**TASK BRIEF:**
Rewrite the data below with "dropdown" swapped for "drop-down list" everywhere it occurs, leaving every other part unchanged.

Data entries:

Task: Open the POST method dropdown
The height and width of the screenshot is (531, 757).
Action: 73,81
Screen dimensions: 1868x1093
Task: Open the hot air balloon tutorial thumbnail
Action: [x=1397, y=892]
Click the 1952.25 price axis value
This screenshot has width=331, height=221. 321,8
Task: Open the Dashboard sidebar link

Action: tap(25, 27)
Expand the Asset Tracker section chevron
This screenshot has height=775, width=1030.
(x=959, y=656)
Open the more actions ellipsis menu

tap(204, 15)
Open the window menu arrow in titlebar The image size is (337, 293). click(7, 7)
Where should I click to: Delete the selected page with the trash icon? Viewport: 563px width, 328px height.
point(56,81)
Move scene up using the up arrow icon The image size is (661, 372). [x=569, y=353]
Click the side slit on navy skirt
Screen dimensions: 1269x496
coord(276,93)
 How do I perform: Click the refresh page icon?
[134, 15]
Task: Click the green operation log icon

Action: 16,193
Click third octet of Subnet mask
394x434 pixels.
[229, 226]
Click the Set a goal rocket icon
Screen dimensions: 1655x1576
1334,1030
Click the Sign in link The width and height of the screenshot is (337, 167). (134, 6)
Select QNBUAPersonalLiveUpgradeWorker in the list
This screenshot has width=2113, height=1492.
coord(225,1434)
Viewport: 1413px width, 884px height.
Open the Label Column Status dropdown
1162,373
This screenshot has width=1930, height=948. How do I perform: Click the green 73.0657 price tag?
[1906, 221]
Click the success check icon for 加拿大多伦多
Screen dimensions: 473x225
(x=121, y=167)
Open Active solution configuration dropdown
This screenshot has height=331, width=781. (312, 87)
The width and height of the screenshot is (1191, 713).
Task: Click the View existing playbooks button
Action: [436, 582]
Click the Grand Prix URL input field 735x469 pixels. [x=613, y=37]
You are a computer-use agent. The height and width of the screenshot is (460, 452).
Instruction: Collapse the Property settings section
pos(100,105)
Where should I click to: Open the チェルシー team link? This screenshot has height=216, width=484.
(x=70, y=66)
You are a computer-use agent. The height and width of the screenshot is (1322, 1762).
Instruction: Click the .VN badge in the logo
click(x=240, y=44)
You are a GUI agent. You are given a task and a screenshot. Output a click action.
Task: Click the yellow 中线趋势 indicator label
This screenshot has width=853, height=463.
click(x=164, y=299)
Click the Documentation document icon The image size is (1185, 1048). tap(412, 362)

**EXPECTED ANSWER:**
Task: Open the POST method drop-down list
The height and width of the screenshot is (531, 757).
Action: 73,81
Screen dimensions: 1868x1093
Task: Open the hot air balloon tutorial thumbnail
Action: [x=1397, y=892]
Click the 1952.25 price axis value
This screenshot has width=331, height=221. 321,8
Task: Open the Dashboard sidebar link

Action: tap(25, 27)
Expand the Asset Tracker section chevron
This screenshot has height=775, width=1030.
(x=959, y=656)
Open the more actions ellipsis menu

tap(204, 15)
Open the window menu arrow in titlebar The image size is (337, 293). click(7, 7)
Where should I click to: Delete the selected page with the trash icon? Viewport: 563px width, 328px height.
point(56,81)
Move scene up using the up arrow icon The image size is (661, 372). [x=569, y=353]
Click the side slit on navy skirt
Screen dimensions: 1269x496
coord(276,93)
 How do I perform: Click the refresh page icon?
[134, 15]
Task: Click the green operation log icon

Action: 16,193
Click third octet of Subnet mask
394x434 pixels.
[229, 226]
Click the Set a goal rocket icon
Screen dimensions: 1655x1576
1334,1030
Click the Sign in link The width and height of the screenshot is (337, 167). (134, 6)
Select QNBUAPersonalLiveUpgradeWorker in the list
This screenshot has width=2113, height=1492.
coord(225,1434)
Viewport: 1413px width, 884px height.
Open the Label Column Status drop-down list
1162,373
This screenshot has width=1930, height=948. How do I perform: Click the green 73.0657 price tag?
[1906, 221]
Click the success check icon for 加拿大多伦多
Screen dimensions: 473x225
(x=121, y=167)
Open Active solution configuration drop-down list
This screenshot has height=331, width=781. (312, 87)
The width and height of the screenshot is (1191, 713).
Task: Click the View existing playbooks button
Action: [436, 582]
Click the Grand Prix URL input field 735x469 pixels. [x=613, y=37]
You are a computer-use agent. The height and width of the screenshot is (460, 452).
Instruction: Collapse the Property settings section
pos(100,105)
Where should I click to: Open the チェルシー team link? This screenshot has height=216, width=484.
(x=70, y=66)
You are a computer-use agent. The height and width of the screenshot is (1322, 1762).
Instruction: Click the .VN badge in the logo
click(x=240, y=44)
You are a GUI agent. You are given a task and a screenshot. Output a click action.
Task: Click the yellow 中线趋势 indicator label
This screenshot has width=853, height=463.
click(x=164, y=299)
Click the Documentation document icon The image size is (1185, 1048). tap(412, 362)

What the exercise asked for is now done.